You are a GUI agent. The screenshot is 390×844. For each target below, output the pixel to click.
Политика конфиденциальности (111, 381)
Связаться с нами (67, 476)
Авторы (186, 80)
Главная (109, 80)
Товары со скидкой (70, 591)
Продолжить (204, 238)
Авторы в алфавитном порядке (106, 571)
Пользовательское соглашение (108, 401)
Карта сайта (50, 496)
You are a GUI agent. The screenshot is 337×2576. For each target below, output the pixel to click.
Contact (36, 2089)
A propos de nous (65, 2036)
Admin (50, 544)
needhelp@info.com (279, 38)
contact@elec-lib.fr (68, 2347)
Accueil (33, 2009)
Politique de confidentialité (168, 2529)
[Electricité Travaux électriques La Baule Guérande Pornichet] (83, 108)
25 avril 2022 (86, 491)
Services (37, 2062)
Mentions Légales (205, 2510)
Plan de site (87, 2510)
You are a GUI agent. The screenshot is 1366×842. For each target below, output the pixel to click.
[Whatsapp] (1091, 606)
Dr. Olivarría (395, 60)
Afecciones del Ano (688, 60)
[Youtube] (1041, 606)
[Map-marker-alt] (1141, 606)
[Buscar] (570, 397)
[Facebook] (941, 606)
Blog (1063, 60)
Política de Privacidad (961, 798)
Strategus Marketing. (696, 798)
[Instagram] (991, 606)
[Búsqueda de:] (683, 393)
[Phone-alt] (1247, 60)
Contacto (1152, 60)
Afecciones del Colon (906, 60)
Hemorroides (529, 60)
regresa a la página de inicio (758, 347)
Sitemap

**REQUIRED ACTION**
Every line above that has the string "output" needs to be copied.

**ANSWER TO THE PROBLEM**
You are a GUI agent. The screenshot is 390×844. For each target below, output the pixel to click.
You are a GUI agent. The screenshot is 337×2576. For each target below, output the pixel to click.
You are a GUI agent. The screenshot is 1366×842. For each target below, output the pixel to click.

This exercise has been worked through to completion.